Wednesday, October 24, 2012

Letting Go

One of the hardest decisions in life you will ever make is whether to stay or go.  This is a decision you will make all the time and at any given time. Sometimes the decision is much more difficult; and this is especially true of friendships. We have all experienced a break up with a significant other, but the loss of a friendship is sometimes a little harder to deal with. Friends aren't necessarily replaceable.  At our ages (I'm talking to the 30-somethings and older), cultivating new relationships is a little hard to do and the difficulty increases exponentially with the number of years you have. There is nothing scientific about that statement, but it seems pretty true. You were expected to make lifelong friends in high school or college or immediately following college at that first often ill-fated attempt at a job. Making friends in your 30s is...well...rather awkward. Seriously, if you don't have friends by now, where do you meet them? Do you just start hanging out with a random group of girls in the club? Do you stop a woman in a store that you are shopping in and compliment her on her shoes and then exchange numbers and agree to have coffee later? It can get be weird. It's not always so easy to find people like you; not even with the advent of social media. I have been fortunate enough to meet some interesting, like-minded women and men through work, church, random encounters, and from said people's children's association with my own child.  As a matter of fact, one of my closest friends worked with me for years and although we have both moved on from our former employer, we are still very good friends (Shout out to DK!). I would be remiss if I didn't mention that friends from work is rare and a serious faux pas; you should not befriend a coworker, ever; but that's another blog post!) It's all hit and miss. You roll the dice with everyone you ever meet. It can take an instant to determine if there is (or isn't) a connection or it can take a while. But once you determine that a relationship you are in is not the best for you, do you know when to leave? Or how to leave without being a jerk? And which of those questions is the most salient?

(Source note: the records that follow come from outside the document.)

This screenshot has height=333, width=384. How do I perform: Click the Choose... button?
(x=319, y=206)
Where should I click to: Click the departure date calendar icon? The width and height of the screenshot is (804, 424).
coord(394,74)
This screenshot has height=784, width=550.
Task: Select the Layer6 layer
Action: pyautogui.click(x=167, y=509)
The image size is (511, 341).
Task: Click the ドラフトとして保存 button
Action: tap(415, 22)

As I have aged into what I want to call wisdom, I have slowed down a bit. By slowed down, I have assessed and reassessed who I allow to have a front row seat into my life. Everyone does not deserve a front row seat into your life. I have been guilty of loosely associating the word "friend" with just about everyone I meet, but in reality most people don't even really achieve "associate" status. This can be a problem for the outsider. It seems to me that people who aren't in the front row will make up about you what they either don't know or don't understand. They assume you are one way or that you are particular about one thing without knowing anything for sure. They manipulate the truth and will manipulate you. They want inside and they feel like they deserve an immediate entry to the "front row" without paying any dues. When you don't give them what they want quick enough, they dismiss you. These people need to be let go.

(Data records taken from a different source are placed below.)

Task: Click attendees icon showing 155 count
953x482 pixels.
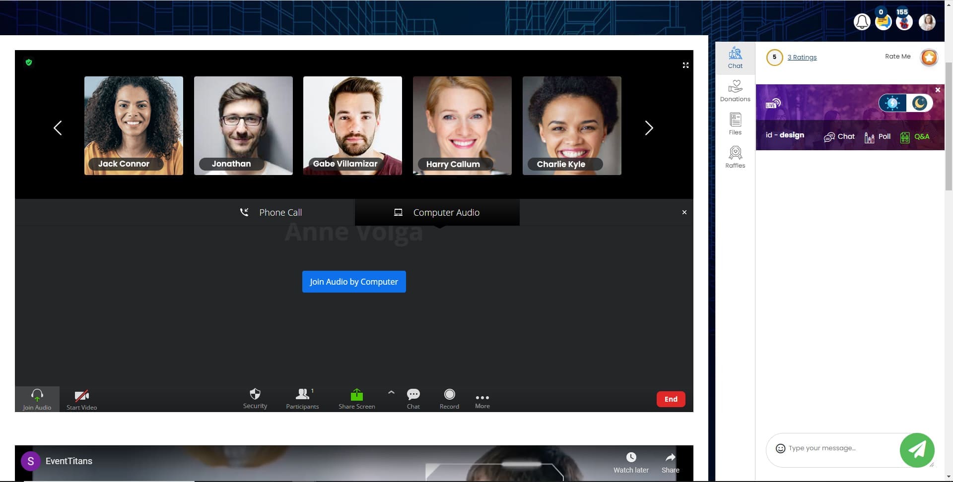Action: (x=904, y=21)
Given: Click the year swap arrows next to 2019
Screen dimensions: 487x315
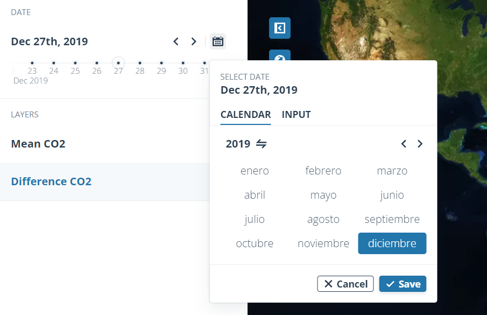Looking at the screenshot, I should pos(262,143).
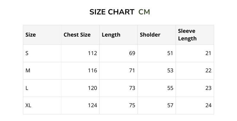
Task: Click the CM unit label in the title
Action: (x=144, y=12)
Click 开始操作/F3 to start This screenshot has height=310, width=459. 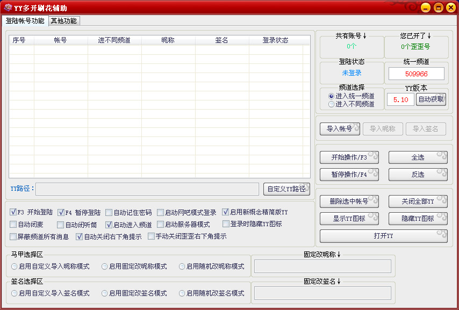pos(349,157)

Then you have those people who are self-righteous and self-centered. They don't care about how their actions affect those around them. They insecure, they are impulsive, but are slow to respond to your needs.Why should someone who is always right care if anyone else is? They often create a reality that is not real, but a resemblance of what they want. They are into appearances, but not into the truth. Their truth is what is right for them. They can be out of line and often times are, but with their own jaded justification of why it was appropriate to behave the way they did. And when they are out of line and extremely disrespectful they expect for you to understand. They make excuses for their shortcomings and that is not fair to you.  How I deal with these people is simple initially, I give him/her the benefit of the doubt. I don't wait for an apology because I have already forgiven well before the ah-ha moment shines a light on the darkness. I chose not to suffer in the oblivion of how they have mistreated people including myself. I chose to release it and that person from my life. This is not necessarily cutting people off, it's more like a demotion of status. They can't stay in the front row and not care about how they affect you. They have to be let go.

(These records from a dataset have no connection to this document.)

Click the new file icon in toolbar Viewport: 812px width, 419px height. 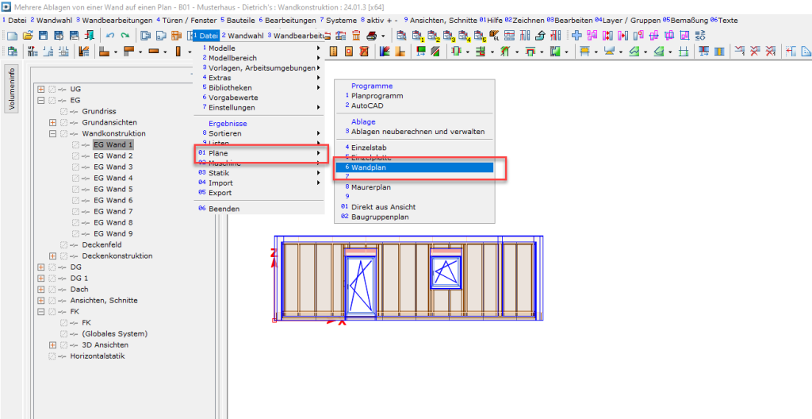tap(11, 36)

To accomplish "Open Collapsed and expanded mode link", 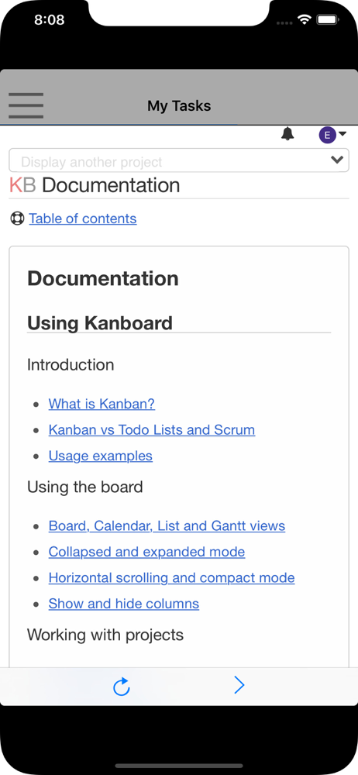I will 147,552.
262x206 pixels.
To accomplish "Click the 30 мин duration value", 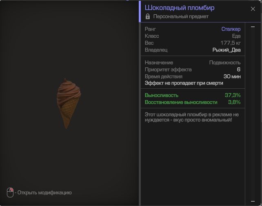I will [232, 76].
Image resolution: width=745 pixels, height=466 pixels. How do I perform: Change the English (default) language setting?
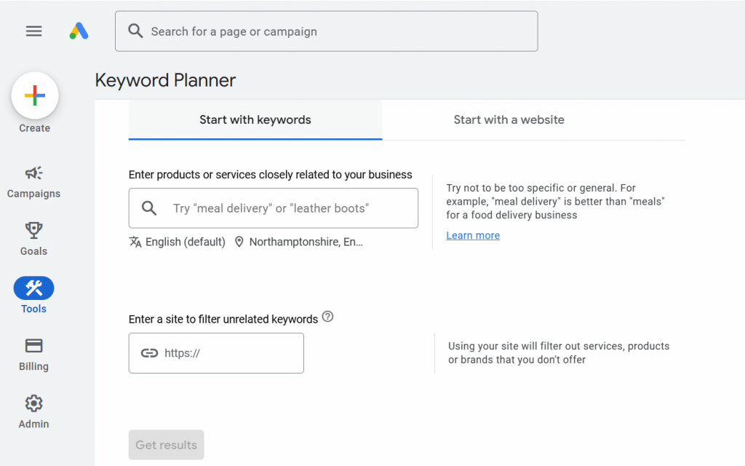178,242
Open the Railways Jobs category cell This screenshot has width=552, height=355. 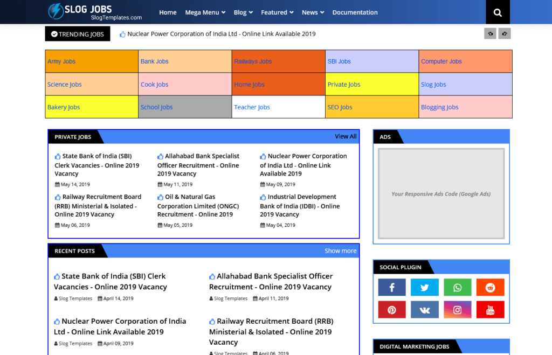[253, 61]
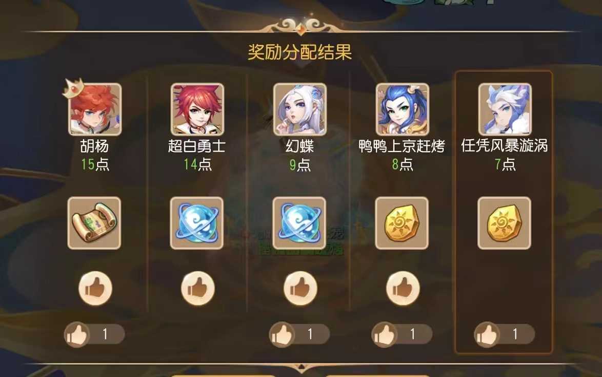Click 任凭风暴漩涡's like counter showing 1
The width and height of the screenshot is (602, 377).
(505, 334)
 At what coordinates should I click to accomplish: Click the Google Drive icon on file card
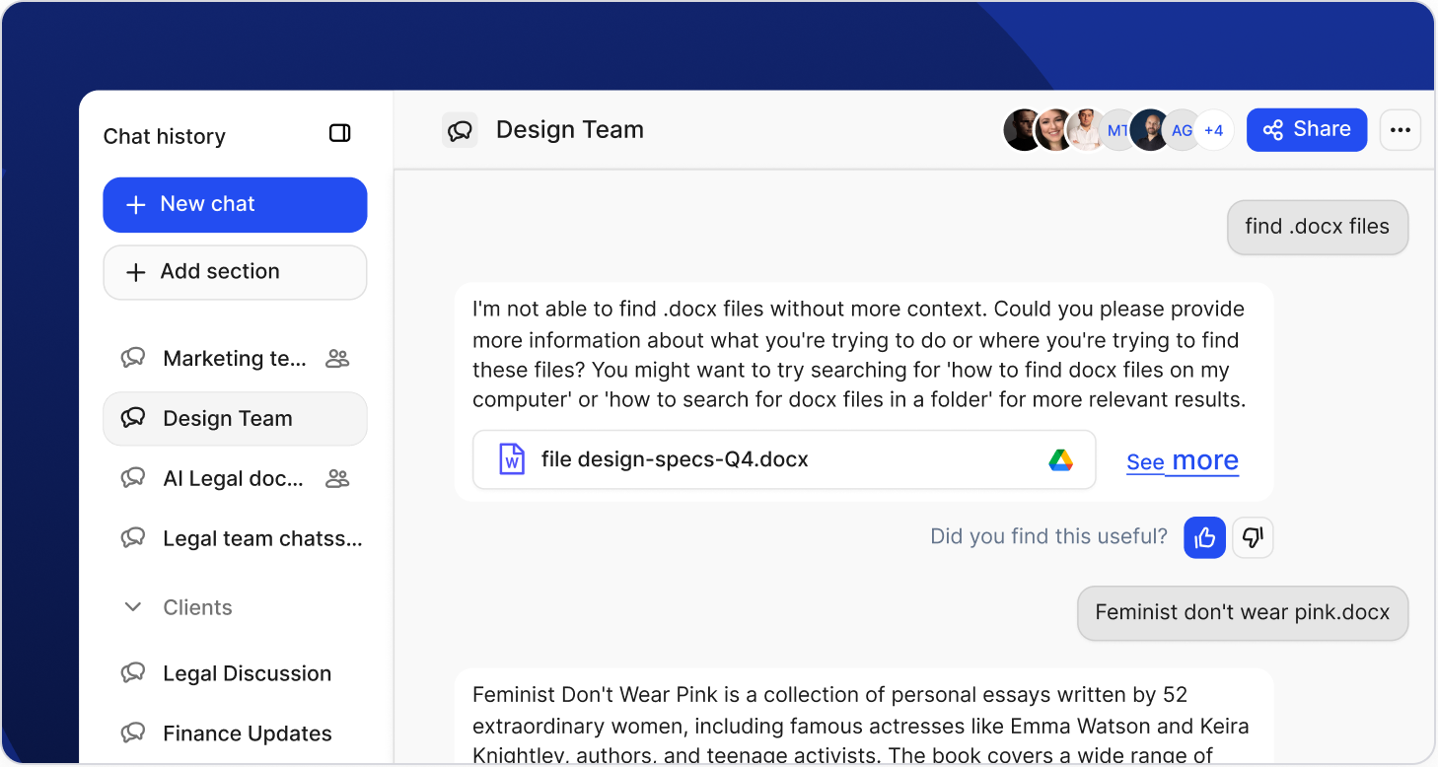[x=1060, y=460]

Hurt People hurt people. Walk, no run, away from people who are hurt. They can and will try to hurt you. You; the innocent bystander. You become the punching bag for no other reason than because you showed up. No one volunteers for abuse, but abusers don't care about who they hurt. Ask yourself if the relationship you are in makes you a better person. If it challenges you to become better it's worth being in; but if it is just challenging you need to let it go.